Les Basm

Adnan

© S.Ogier / Handicap international

Nerodimlje, près de Ferizai. Adnan Maloku allait avoir sept ans quand il a perdu la moitié de sa famille à cause des sous-munitions.

Le 17 août 1999, alors qu’il se baignait avec sa famille dans un lac, Adnan a trouvé une boîte de métal jaune et l’a rapportée à sa famille sans savoir qu’il s’agissait d’un déchet de guerre très dangereux, une sous-munition BLU-97 non explosée. Gazmend, 17 ans, le frère aîné d’Adnan, a fait tomber l’engin qui a explosé. Gazmend et son père ont été tués sur le coup. Adnan a été blessé au bras et à la jambe gauche.
Le lendemain du drame, Sanije, la sœur d’Adnan, est allée récupérer les affaires que la famille y avait laissées. Une fois là-bas, elle a à son tour sauté sur une sous-munition, et a été tuée immédiatement. Suivi médicalement pendant deux mois, Adnam avait perdu beaucoup de sang. Il est toujours anémié aujourd’hui. Son bras gauche reste faible et il ne peut plus porter d’objets lourds. Il n’a pu reprendre l’école qu’en janvier 2000. Il a de mauvais résultats et devrait bientôt interrompre sa scolarité. Quand on le rencontre, on sent la profonde tristesse et la terrible culpabilité qui l’habitent. C’est la sœur aînée d’Adnan, Ymrije, qui s’occupe désormais de lui et de leur mère, profondément traumatisée par l’accident. Ils vivent à trois sur la pension du père de 62 euros par mois, ce qui leur laisse très peu d’argent pour vivre.

Luljeta

© S.Montanvert pour Handicap International

Korishë, près de Prizren. Luljeta Rexhaj était âgée de 26 ans lorsqu’elle a été victime d’un bombardement de sous-munitions, en avril 1999.

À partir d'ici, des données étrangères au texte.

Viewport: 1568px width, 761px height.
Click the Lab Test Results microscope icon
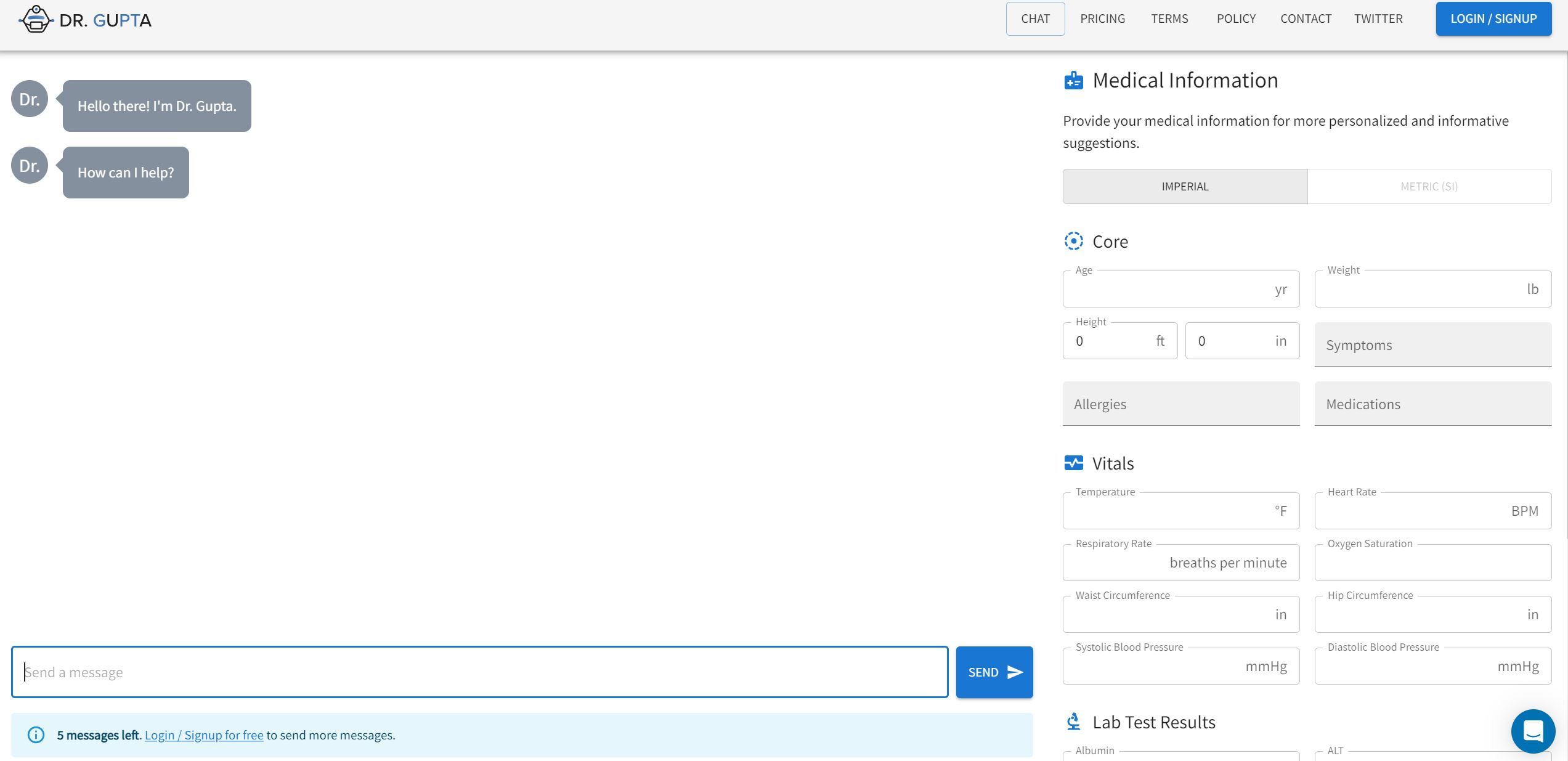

Une première fois chassés par les militaires serbes, les habitants du village de Korishë, près de la frontière albanaise, avaient été capturés et rassemblés sur la route devant leur village, pour y passer la nuit. Vers minuit, ils ont tous été réveillés par une frappe aérienne de l’OTAN, qui répandait des sous-munitions sur le village. Des maisons et les tracteurs où dormaient certaines personnes étaient en feu. Séparée de son mari et de sa fille, Luljeta, tenait son petit garçon dans ses bras et essayait d’atteindre le sous-sol d’une maison, quand elle a été touchée à la jambe droite et au pied gauche. Elle a été opérée durant la nuit à l’hôpital de Prizren où elle avait été transportée par les militaires serbes. Sa jambe droite a été amputée au-dessus du genou, et elle aussi perdu des orteils au pied gauche. Dans les mois qui ont suivi, Luljeta a dû combattre une grave infection et elle a subi plusieurs autres opérations pour extraire de son corps des éclats de métal. Au début, Luljeta, qui n’arrivait pas à accepter cette situation, songeait au suicide. Encouragée par un officier qui a passé de longues heures à discuter avec elle, elle a finalement décidé de continuer à vivre pour s’occuper de ses enfants.

Au cours des dix dernières années, pendant les principaux conflits qui ont secoué le monde, des millions de sous-munitions ont été larguées sur des zones civiles. Beaucoup n’ont pas explosé et attendent leur prochaine victime.

Ces témoignages ont été recueillis par les équipes de Handicap International au Kosovo en septembre 2005.